Alessandro Melani came in for a good amount of critical stick in his time as Thomas Höft relates in his entertaining notes. ‘Fanfares for the devil’ was one such, which makes the Pistoia-born composer sound like a proto-Tartini, or maybe a Blues guitarist with a crossroads compact with the horned one. It’s thought that his father, a bell ringer, had most - if not all - his sons castrated. Melani nevertheless advanced to the position of Music Director of the Basilica of Santa Maria Maggiore in Rome and thence to San Luigi dei Francese.  He died in Rome in 1703.
 
The man’s biography is so enticing it’s tempting to ignore the music. Because his brother Atto, another castrato, sang throughout Europe and was apparently engaged as a spy by Louis XIV. Atto’s fame rubbed off and Alessandro picked up numerous commissions as a result.
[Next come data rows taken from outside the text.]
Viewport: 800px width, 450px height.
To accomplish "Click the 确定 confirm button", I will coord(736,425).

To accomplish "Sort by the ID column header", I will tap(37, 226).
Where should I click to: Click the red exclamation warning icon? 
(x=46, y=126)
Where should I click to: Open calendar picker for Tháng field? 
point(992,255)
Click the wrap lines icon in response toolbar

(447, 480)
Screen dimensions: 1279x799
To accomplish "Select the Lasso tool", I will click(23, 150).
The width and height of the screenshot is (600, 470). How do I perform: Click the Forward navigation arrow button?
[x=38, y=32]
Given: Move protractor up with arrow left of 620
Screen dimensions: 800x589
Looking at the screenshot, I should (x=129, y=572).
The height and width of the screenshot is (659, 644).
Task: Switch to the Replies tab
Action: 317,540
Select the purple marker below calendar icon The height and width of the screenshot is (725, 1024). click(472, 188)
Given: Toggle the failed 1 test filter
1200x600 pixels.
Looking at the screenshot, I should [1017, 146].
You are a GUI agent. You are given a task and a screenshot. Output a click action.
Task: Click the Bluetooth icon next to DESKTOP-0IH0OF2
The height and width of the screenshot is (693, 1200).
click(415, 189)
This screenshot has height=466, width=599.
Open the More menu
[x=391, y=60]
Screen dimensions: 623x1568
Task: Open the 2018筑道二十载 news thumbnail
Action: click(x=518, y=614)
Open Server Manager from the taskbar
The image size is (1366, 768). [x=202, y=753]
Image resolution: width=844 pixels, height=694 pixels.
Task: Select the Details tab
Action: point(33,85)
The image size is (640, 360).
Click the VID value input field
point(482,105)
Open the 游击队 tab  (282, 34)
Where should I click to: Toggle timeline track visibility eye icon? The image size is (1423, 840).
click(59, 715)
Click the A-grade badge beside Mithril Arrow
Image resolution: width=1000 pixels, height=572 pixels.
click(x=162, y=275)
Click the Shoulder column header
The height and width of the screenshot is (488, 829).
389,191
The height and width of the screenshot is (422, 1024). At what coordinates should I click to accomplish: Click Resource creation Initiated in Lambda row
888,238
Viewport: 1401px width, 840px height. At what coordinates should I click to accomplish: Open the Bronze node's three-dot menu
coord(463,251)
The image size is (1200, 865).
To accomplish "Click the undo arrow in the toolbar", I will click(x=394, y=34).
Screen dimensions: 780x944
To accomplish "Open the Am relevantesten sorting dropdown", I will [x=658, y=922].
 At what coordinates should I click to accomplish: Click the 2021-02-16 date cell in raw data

Hence, perhaps, the scorn and envy of contemporary critics, composers and commentators.
 
The most fitting thing would be to find Melani’s music competent and dull. But it’s not. It’s not quite on Cavalli’s level but the four works recorded on CPO’s investigative disc attest to a high level of technical skill and a sure and pronounced dramatic flair.
 
L’Europa is the only one to be dated here with any reasonable degree of surety and even then the date of 1667 is provisional. It’s a kind of large scale celebratory Serenata, in this performance lasting over half an hour, for soprano, alto (countertenor), bass and strings, flutes and basso continuo. The flutes add a vibrant and airy sound to the ensemble, and the strings are incisively led and phrase well. The solo singers are a well-matched and impressive trio. Veronika Winter has real purity of tone and subtle vocal expression and brings her character, that of Europa strongly to life. Kai Wessel is a personable countertenor with no quirks, and bass Ekkehard Abele who proves highly impressive. The work basks in a set of recitatives and arias but particularly comes alive in the two dramatic terzettos – especially the first which is introduced by Hermann Max and the orchestra with a really dramatic flourish.  The concluding movement is an interpolated Gigue by Muffat.
 
The sacred works may be less overtly dramatic of course but they’re surely no less accomplished. The Requiem is compact and pitches straight in with a soprano solo – here the excellent Cornelia Samuelis. The imitative passages are especially notable, the strings picking up on vocal lines, and there’s real though never maudlin plangency in the writing.  The setting is relatively consonant with no great peaks and troughs but it doesn’t skirt reflective intimacy.
 
Though the Beatus vir is scored for singers, strings and basso continuo Max has added flutes. It brightens the texture quite considerably. Once again this is a fluidly constructed work with a strongly agitated and accented section for soprano and a more introspective weight reserved for exortum est. Finally there’s the Magnificat which is an engaging, free-flowing setting and features some tough divisions for Abele who copes with them without any obvious concern.
 
Fine sound caps this disc of obscurities. The band is well balanced, the voices too and amongst themselves as well, not simply spatially. Direction is consistently lean and adroit. Melani’s detractors allowed jealousy to cloud their judgement it would seem, if this is typical of his standard of craftsmanship.